*** Provided records Section Begins ***

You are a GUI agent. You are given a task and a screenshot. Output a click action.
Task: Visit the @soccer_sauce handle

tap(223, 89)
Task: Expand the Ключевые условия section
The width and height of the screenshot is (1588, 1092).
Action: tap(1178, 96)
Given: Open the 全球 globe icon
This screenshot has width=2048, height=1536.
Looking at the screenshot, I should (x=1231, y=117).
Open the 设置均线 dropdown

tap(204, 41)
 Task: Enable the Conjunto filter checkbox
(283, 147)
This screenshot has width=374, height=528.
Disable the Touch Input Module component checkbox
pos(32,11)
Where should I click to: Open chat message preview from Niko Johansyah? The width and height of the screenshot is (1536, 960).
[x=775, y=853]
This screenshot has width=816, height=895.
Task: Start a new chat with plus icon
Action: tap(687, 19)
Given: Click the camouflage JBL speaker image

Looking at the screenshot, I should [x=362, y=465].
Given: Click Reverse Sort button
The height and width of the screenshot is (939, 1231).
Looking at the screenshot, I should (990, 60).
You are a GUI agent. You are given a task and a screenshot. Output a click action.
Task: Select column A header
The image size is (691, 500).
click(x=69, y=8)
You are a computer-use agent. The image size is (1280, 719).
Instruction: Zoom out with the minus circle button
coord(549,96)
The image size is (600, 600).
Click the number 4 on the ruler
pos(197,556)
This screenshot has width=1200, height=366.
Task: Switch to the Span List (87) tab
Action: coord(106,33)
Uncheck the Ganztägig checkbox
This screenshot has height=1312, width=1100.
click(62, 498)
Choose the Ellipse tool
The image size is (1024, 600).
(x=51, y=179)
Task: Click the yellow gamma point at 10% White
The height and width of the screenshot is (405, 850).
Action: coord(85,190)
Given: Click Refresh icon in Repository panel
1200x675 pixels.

*** Provided records Section Ends ***

- Brief -
Give back, word for word, the lines of the records that run from the one holding "Choose the Ellipse tool" to the very last.

- Answer space -
Choose the Ellipse tool
The image size is (1024, 600).
(x=51, y=179)
Task: Click the yellow gamma point at 10% White
The height and width of the screenshot is (405, 850).
Action: coord(85,190)
Given: Click Refresh icon in Repository panel
1200x675 pixels.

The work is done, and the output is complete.